In a different vein, the sonnets share some shape with paintings with an emphasis on the imagery wrought by the words. Another relationship is the "golden mean" found in the sonnets. In painting, the foreground occupies about one-third of the lower space of the painting. This is the space occupied by the sestet, the concluding aspects following the turn/volta. This is somehow an instinctively "right" place in both a visual and rhetorical sense. It is also less obvious in the sonnet than in paintings. Line nine turns set up the volta, often using a signal word such as "then" or "for" or something of that sort. A number of the sonnets set up the turns by opening with "when" statements, creating a when-then relationship.
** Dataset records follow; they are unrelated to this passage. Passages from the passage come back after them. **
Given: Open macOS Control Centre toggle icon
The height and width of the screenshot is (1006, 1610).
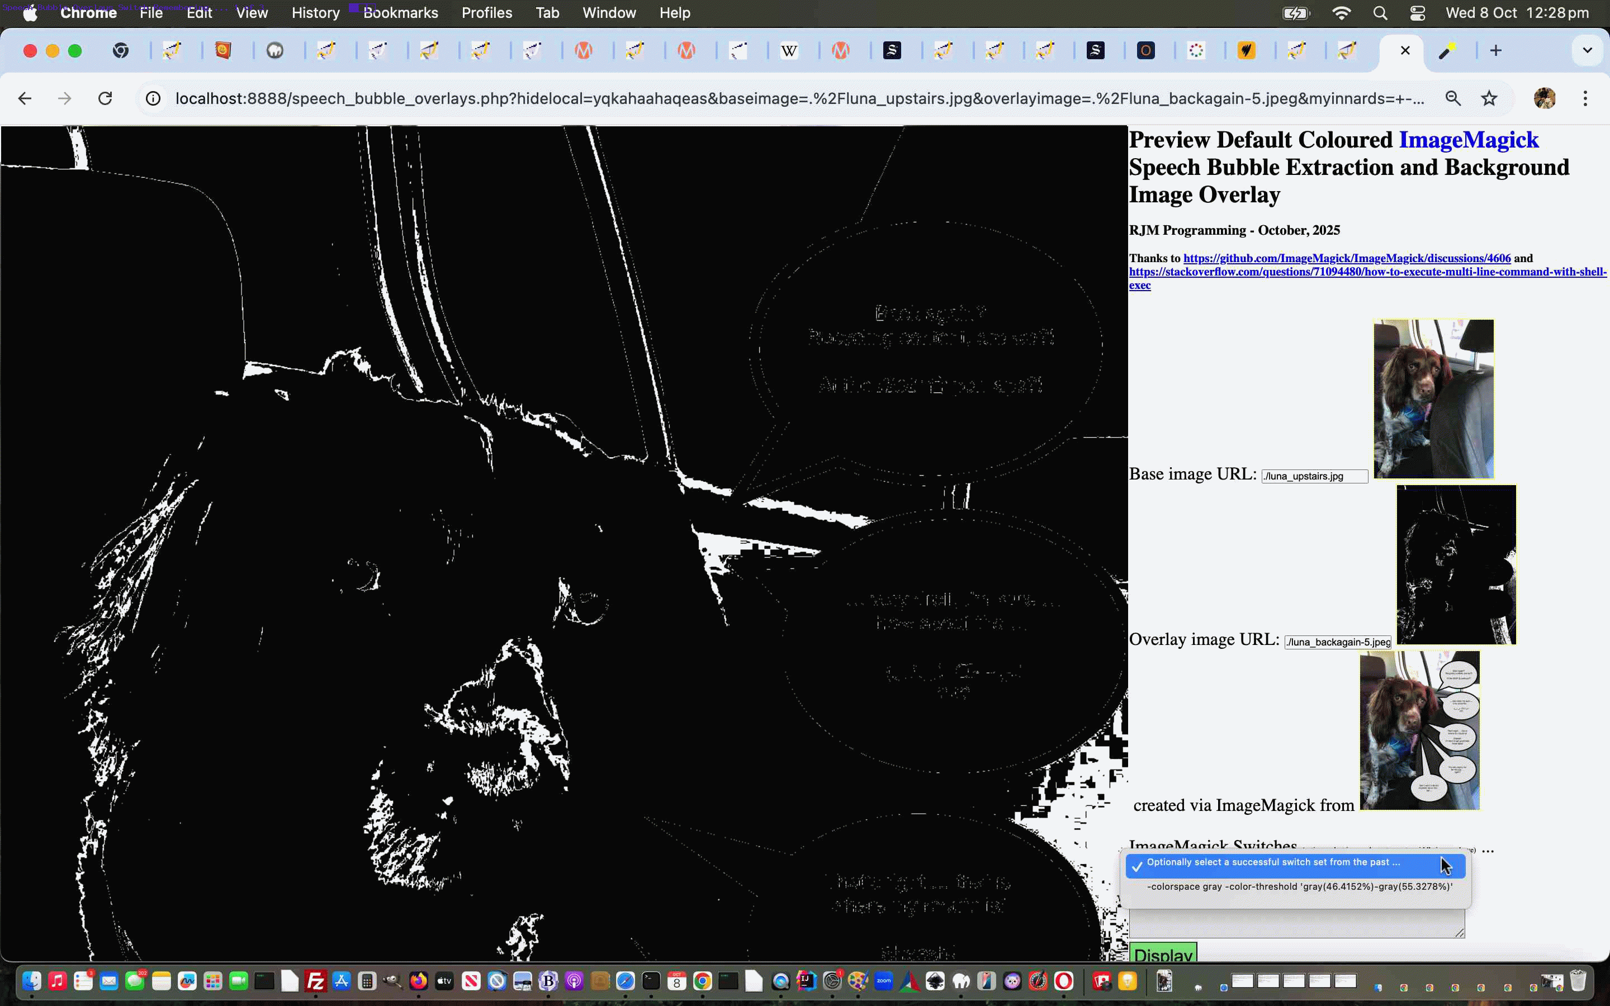Looking at the screenshot, I should (x=1417, y=13).
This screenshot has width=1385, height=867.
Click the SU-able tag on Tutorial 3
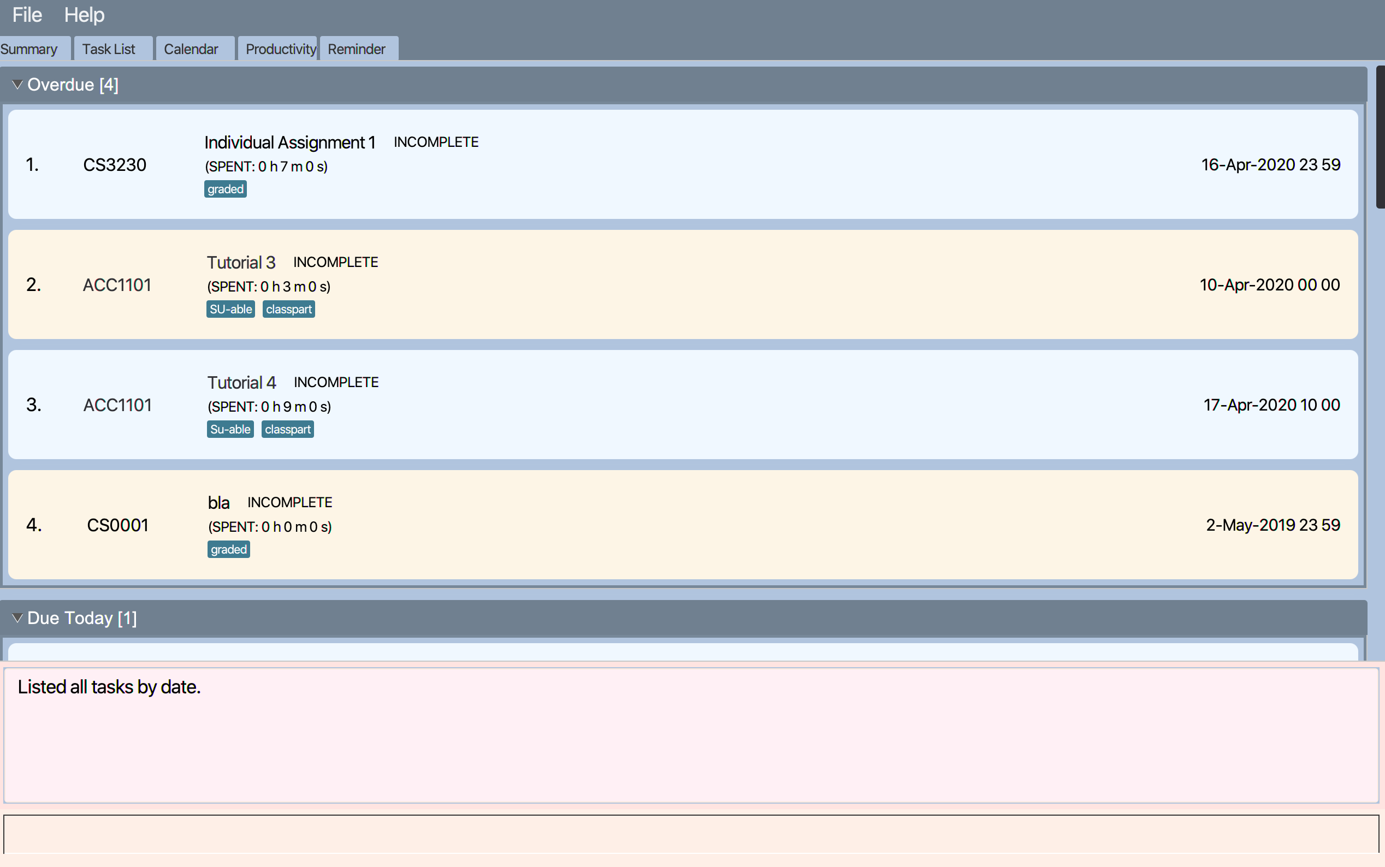231,310
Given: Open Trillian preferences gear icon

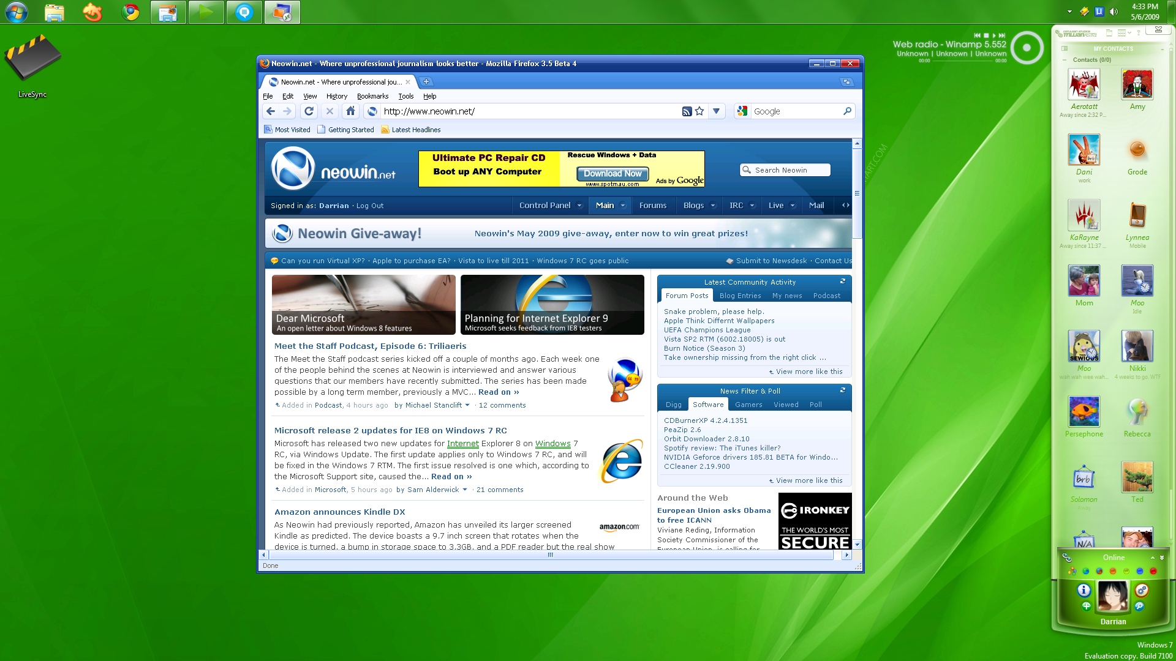Looking at the screenshot, I should pos(1141,590).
These turns are not always tied to the octave-sestet, but can occur either before or after. The quatrains can each provide a "when" type point with the "then" element coming in the concluding couplet. Even the quatrains may not be wholly regular. Some (146) opens with a four line question/quatrain. This is followed by a two-line question, one-and-a-half lines and then a half-line long questions.
What this tells us is that the reading of Shakespeare's sonnets must not be constrained by the form. At the same time, the couples pretty much always provide a sense of closure, so one cannot ignore the form either. The role of the couplet is often to state the thesis of the sonnet and/or to provide an overview of the progression of the thoughts that will be expressed in the sonnet. Opening lines may be public or intimate, depending upon the focus of the concluding couplet. Sonnets also tend to begin in media res which creates a sense of progression both within and among the sonnets.
Similarly, the syllables and the rhyme work to make meaning for the sonnets, to effect a response from the reader. This is true of any good piece of poetry, not just Shakespeare, though he is among the best, if not the best, at doing this. (This is Alexander Pope's notion of sound and sense.) One way to see the interplay of syllables and rhymes is to strip the sonnets of punctuation and work to make sense of them. I may just do this with students, giving them a couple of poems sans punctuation to see what sort of meaning they come up with, what sort of punctuating they do. One of the common themes of the sonnets is mutability (the deconstructing or dissolution of life as we know it, whether organic or social ). Overall, the artistry is felt in both the general and particular of each sonnet, however those are manifested, be they autobiographical or artistic exercises, singular or part of a whole.